▶ [Jobs]:
1 – Translate this sentence from the financial report passage below into Spanish: "Our estimates are based on our historical experience and on various other assumptions that we believe are reasonable under the circumstances."
2 – Decide whether each statement agrees with the financial report passage below. Answer yes or no for each, and quote the deciding words from the passage.
(a) In the three months ended March 31, 2026, net cash used in investing activities went mainly to buying property and equipment.
(b) The condensed consolidated financial statements were prepared under international accounting standards.
(c) Net cash provided by financing activities came from selling common stock under employee equity plans.

▶ [Text section]:
========================

Cash Used in Investing Activities
During the three months ended March 31, 2026, net cash used in investing activities consisted primarily of purchases of property and equipment.
Cash Provided by Financing Activities
During the three months ended March 31, 2026, net cash provided by financing activities consisted of proceeds from the issuance of common stock under our employee equity plans.
Critical Accounting Policies and Estimates
Management's discussion and analysis of our financial condition and results of operations is based on our condensed consolidated financial statements, which have been prepared in accordance with U.S. GAAP. These principles require us to make estimates and assumptions that affect the reported amounts of assets, liabilities, revenue, expenses, and related disclosures. Our estimates are based on our historical experience and on various other assumptions that we believe are reasonable under the circumstances. To the extent that there are material differences between these estimates and our actual results, our future financial statements will be affected.

========================

▶ [Dataset extract]:
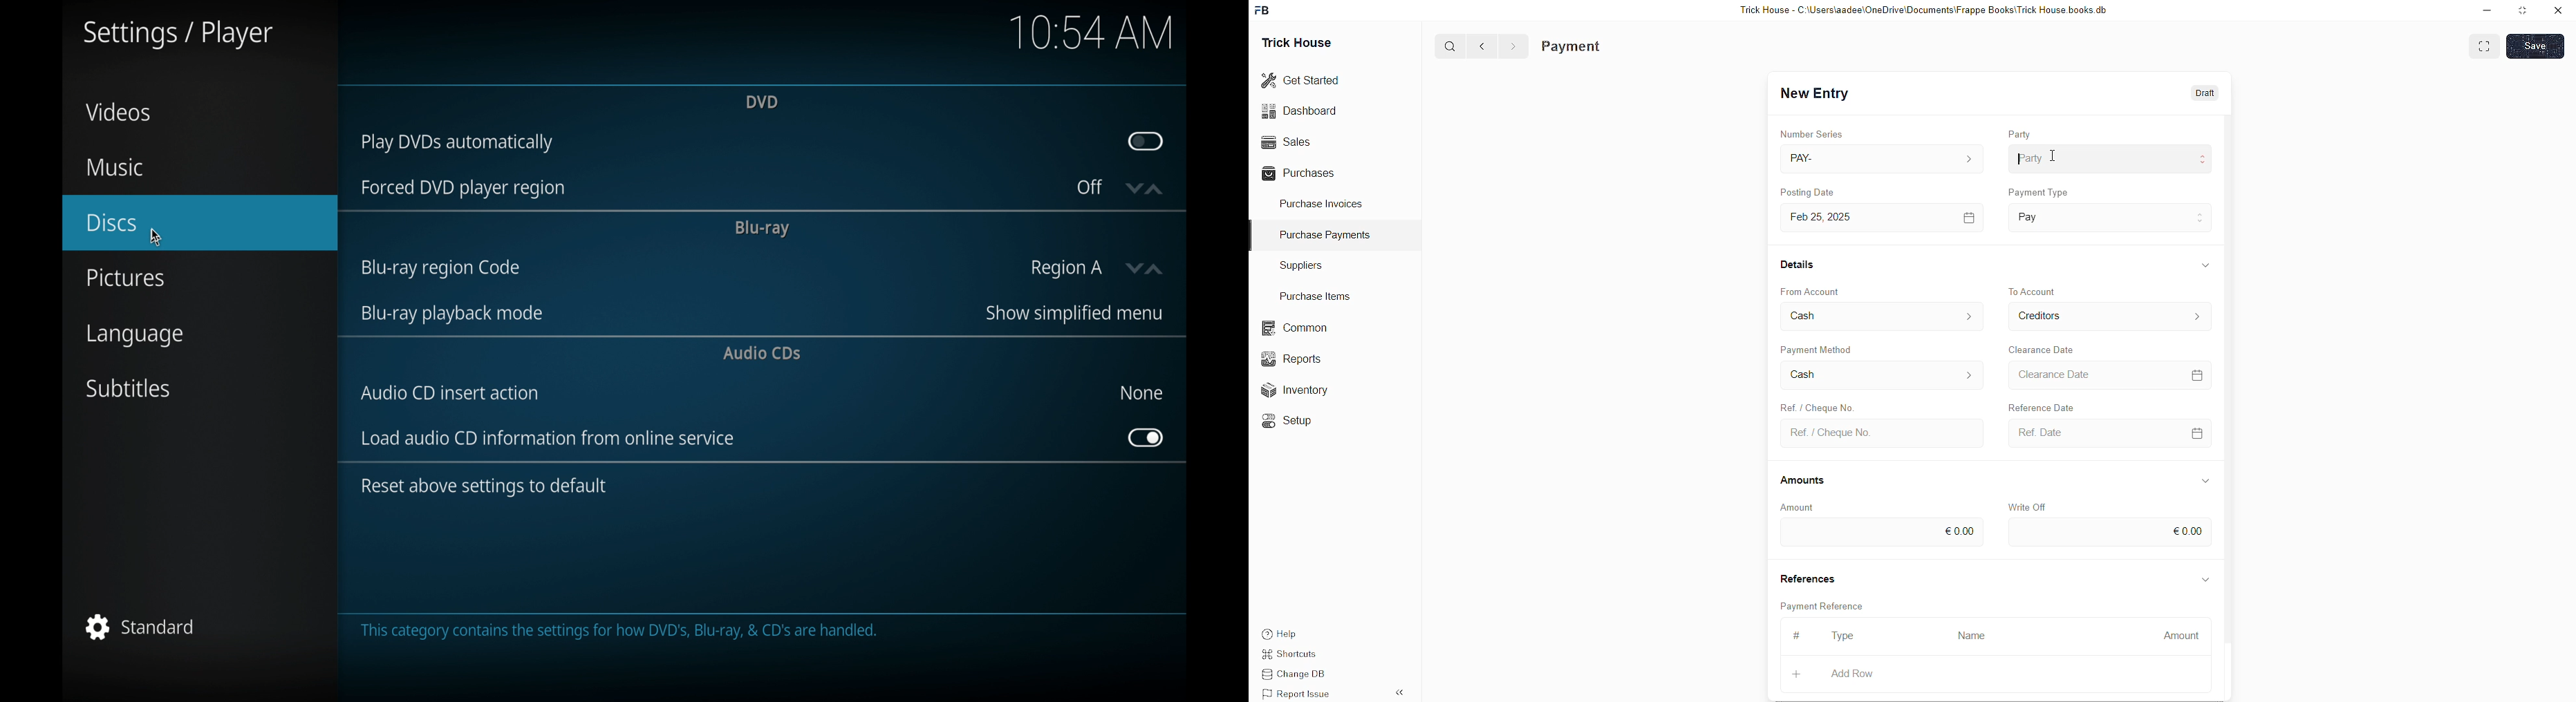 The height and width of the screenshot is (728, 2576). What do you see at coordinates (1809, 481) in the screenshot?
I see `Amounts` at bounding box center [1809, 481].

========================

▶ [Outputs for the tasks]:
1 – Nuestras estimaciones se basan en nuestra experiencia histórica y en otros diversos supuestos que consideramos razonables dadas las circunstancias.

2 –
(a) Yes: "consisted primarily of purchases of property and equipment"
(b) No: "prepared in accordance with U.S. GAAP"
(c) Yes: "proceeds from the issuance of common stock under our employee equity plans"